TOKYO: Growth in Japan’s industrial output ground to a halt in July after June’s gains, underscoring the fragility of factory activity and the continuing challenge to policymakers grappling with a stalling economy. The flat reading compared with economists’ median estimate in a Reuters poll of a 0.8 percent increase, following a 2.3 percent increase in June, data by the Ministry of Economy, Trade and Industry showed on Wednesday.
Manufacturers surveyed by the ministry expect output to rise 4.1 percent in August and decline 0.7 percent in September. “July output data was a little weak and it suggested factory activity was stalling,” said Hidenobu Tokuda, senior economist at Mizuho Research Institute. “Output may temporarily rise in the current quarter as effects of Kumamoto earthquakes fade.” The economy will return to growth in the current quarter but the momentum would not last long as falling capital spending in the United States and slowing growth in China weighed on Japan’s exports and output for the rest of the year, he said.
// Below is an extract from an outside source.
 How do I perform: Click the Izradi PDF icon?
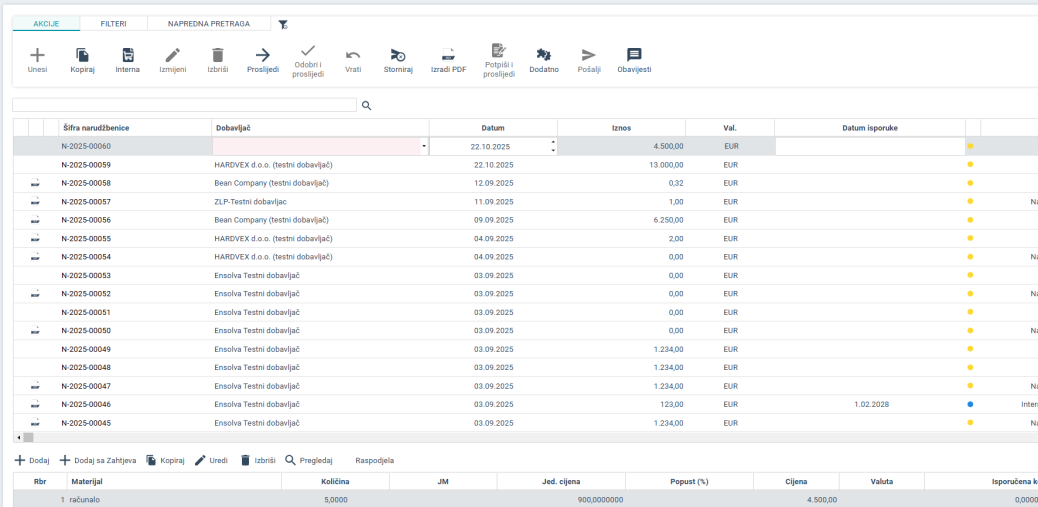pyautogui.click(x=448, y=56)
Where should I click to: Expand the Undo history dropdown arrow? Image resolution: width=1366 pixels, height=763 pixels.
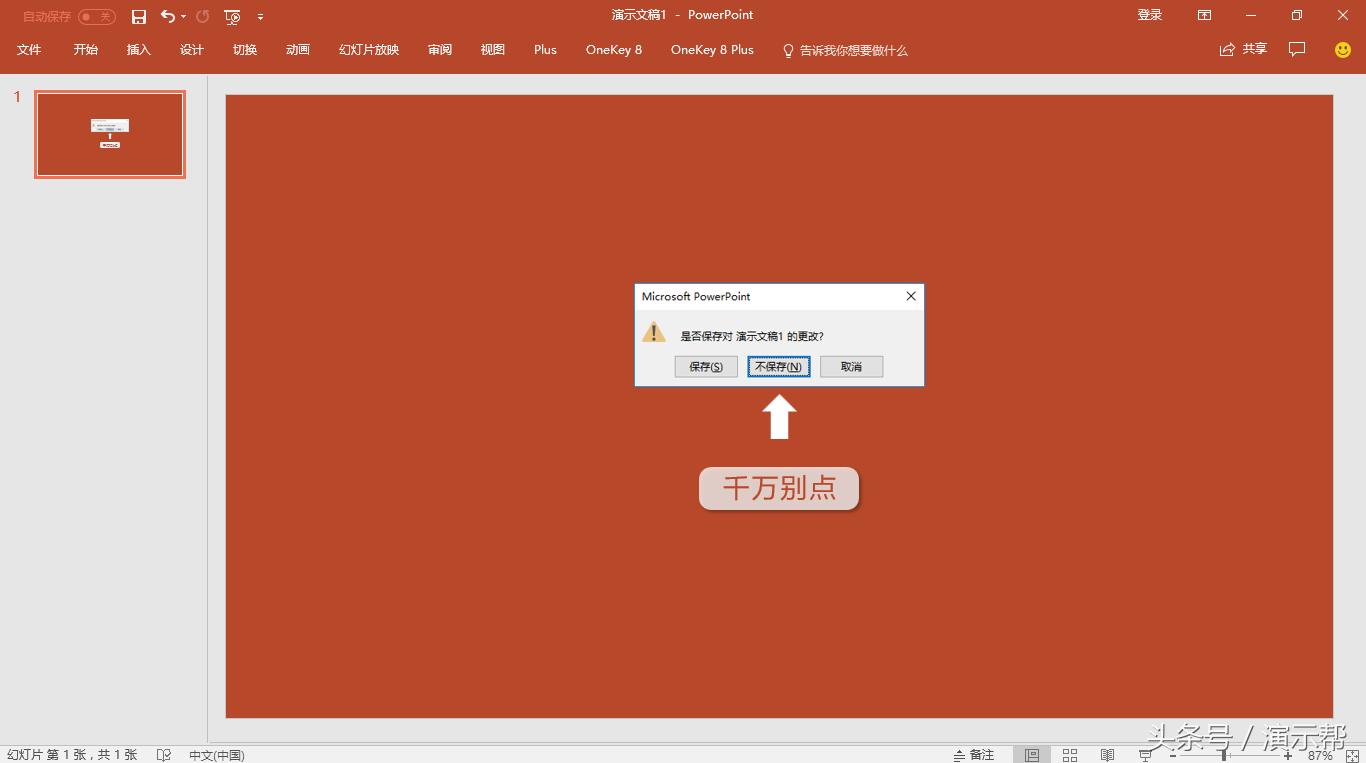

Sluggish factory output data is yet another setback for policymakers who have struggled to generate virtuous growth in consumption and production to lift an economy mired in nearly two decades of deflation and stagnation, without much success. The ministry maintained its assessment on industrial output, saying production was seesawing but a pickup was seen in some parts. By sector, transport equipment, electronic parts and devices grew in July, while chemicals and fabricated metals fell as reaction to the prior month’s gains, a ministry official said. “We kept the assessment unchanged given that output turned flat while inventory adjustment made a steady progress and production plans suggest stable rises ahead,” he added.